Acidity Reversal Enables Site-Specific Ring-Opening Polymerization of Epoxides from Biprotonic Compounds

Abstract

Polyethers are versatile materials extensively used in advanced as well as everyday applications. The incorporation of primary amine functionality into polyethers is particularly attractive due to its well-established coupling chemistries. However, the inherent nucleophilicity of amine group poses a challenge in the anionic ring-opening polymerization (ROP) of epoxides and requires the use of robust protecting groups that can withstand the harsh conditions of ROP without triggering undesirable side reactions. In this work, we present streamlined synthesis of amino-functionalized polyethers using classic N-carbamate-protected aminoalcohols as initiators for the ROP of epoxides.
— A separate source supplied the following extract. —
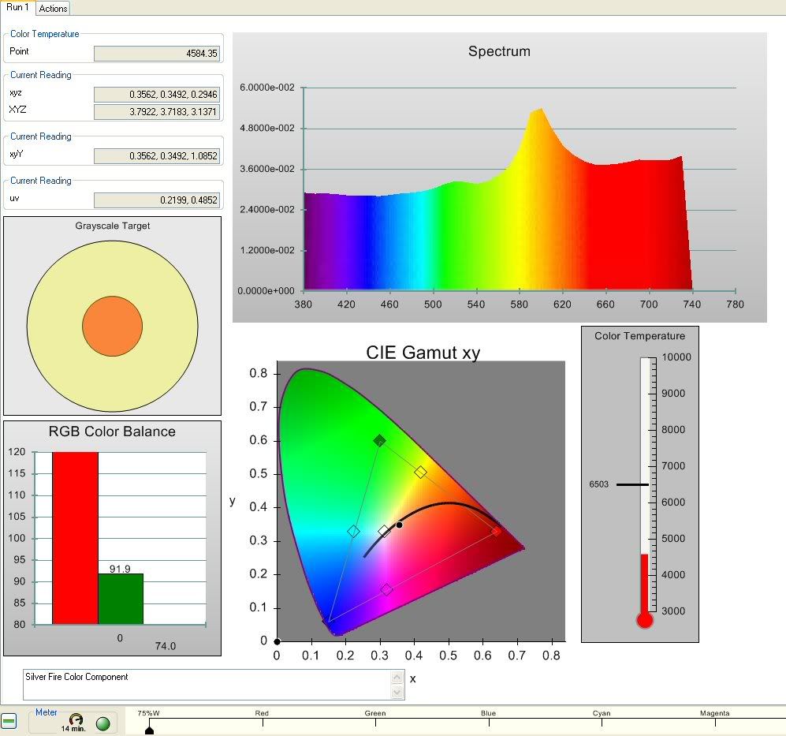Select the red primary marker on CIE gamut
This screenshot has width=786, height=736.
[x=496, y=531]
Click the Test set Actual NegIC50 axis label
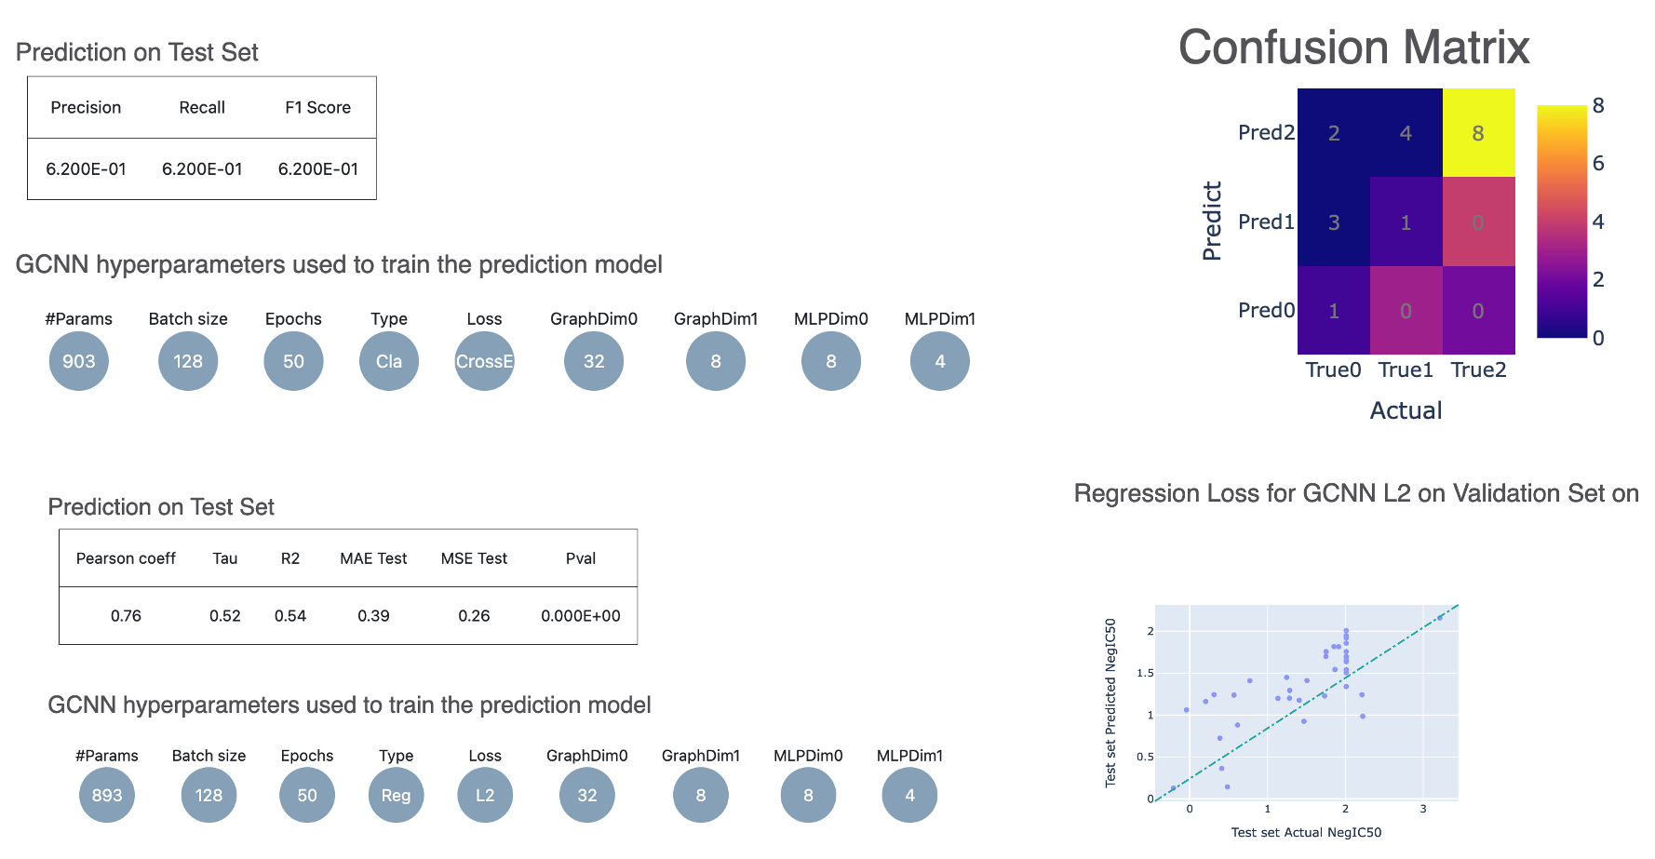The width and height of the screenshot is (1655, 859). click(1306, 832)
A Lewis acid-excess two-component organocatalytic system is found to trigger efficient anionic ROP of epoxides while preserving the integrity of the carbamate protection. Despite the higher intrinsic acidity of the carbamate group compared to the hydroxyl group, it is noncompetitive in both the deprotonation and ring-opening steps. This is due to an intriguing acidity-reversing effect of the catalyst, which allows site-specific ethoxylation to proceed exclusively from the hydroxyl group. The resulting poly(propylene oxide) and poly(ethylene oxide) exhibit the targeted molar mass, low dispersity, and well-defined end groups. The fidelity of the amino functionalities is further corroborated and utilized in construction of polypeptoide-based hybrid block copolymers using the synthesized polyethers as macroinitiators.